I think it's gonna be on Shanghai Sports cause right now they're having a pre-game show and they're talking about Europe and Adelman.

EDIT - But they always talk about the Rockets. Every sentence has Rockets/Yao Ming in it.


----------



## gi0rdun (May 31, 2007)

Sweet it's on Shanghai Sports.

Aw no Spanoulis 

Mac's not playing, we got

Rafer
Mike James
Battier
Scola
Yao


----------



## gi0rdun (May 31, 2007)

Damn Scola's good. So is Mike James. He looks badass in that headband.


----------



## gi0rdun (May 31, 2007)

Alston hit a 3. Mike James is shooting too much.

...


----------



## Cornholio (Feb 13, 2005)

As PO said, T-Mac needs to play to get accustomed to the new system. He himself said he has to get in rhythm.


----------



## gi0rdun (May 31, 2007)

Haha Battier called for a charge.

FRANCIS IS BACK ON.

Too bad he got fouled on the break.


----------



## gi0rdun (May 31, 2007)

Those new shooting shirts look pretty good.


----------



## gi0rdun (May 31, 2007)

Lol Jackie Butler looks like a frikkin ape. Back to back 3s.


----------



## gi0rdun (May 31, 2007)

Aaron Brooks checking on.


----------



## gi0rdun (May 31, 2007)

Aaron Brooks is damn fast.


----------



## gi0rdun (May 31, 2007)

Oh my god Rafer hit 3 3s.


----------



## Krimzon (Feb 26, 2007)

59-37 Rockets. Not bad. We should be able to win this without to much trouble.


----------



## AZNoob (Jan 21, 2006)

59-37 is when Adelman needs to put in some second and third string players, to get them accustomed to Adelman's system and to see who works well with who. 
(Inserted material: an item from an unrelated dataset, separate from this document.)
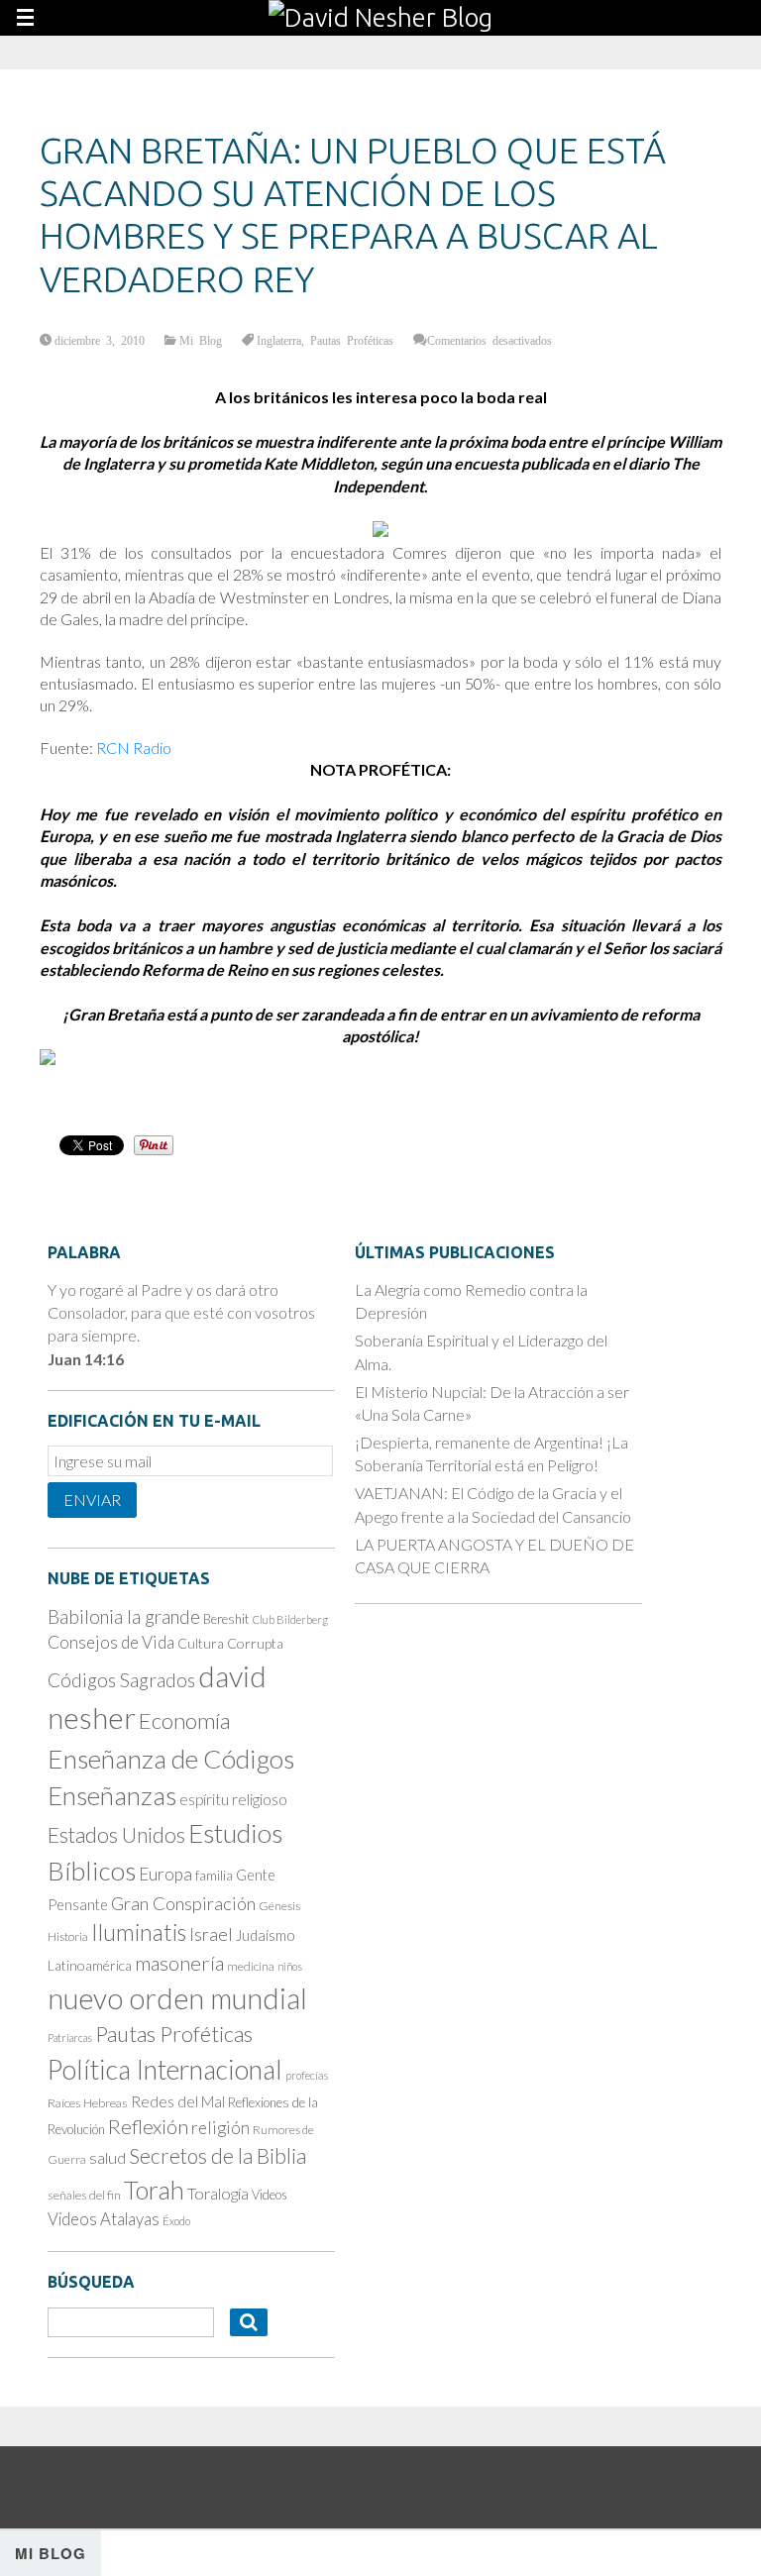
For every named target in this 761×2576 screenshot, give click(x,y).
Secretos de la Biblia (217, 2155)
BTW, I came in during the second quarter, with about 4 min left. How come Mac isn't playing?


----------



## yaontmac (Jul 5, 2006)

AZNoob said:


> 59-37 is when Adelman needs to put in some second and third string players, to get them accustomed to Adelman's system and to see who works well with who.
> 
> BTW, I came in during the second quarter, with about 4 min left. How come Mac isn't playing?


He has some slight thigh pain. No big deal.


----------



## Cornholio (Feb 13, 2005)

OT: Just noticed Eliyahu played against the Knicks with his euro team. His stat line: 10 pts, 4/6 FGs, 6 rbs, 4 ast, 1 stl off the bench.


----------



## AZNoob (Jan 21, 2006)

Wow...

I can see why VSpan would thrive in Pana...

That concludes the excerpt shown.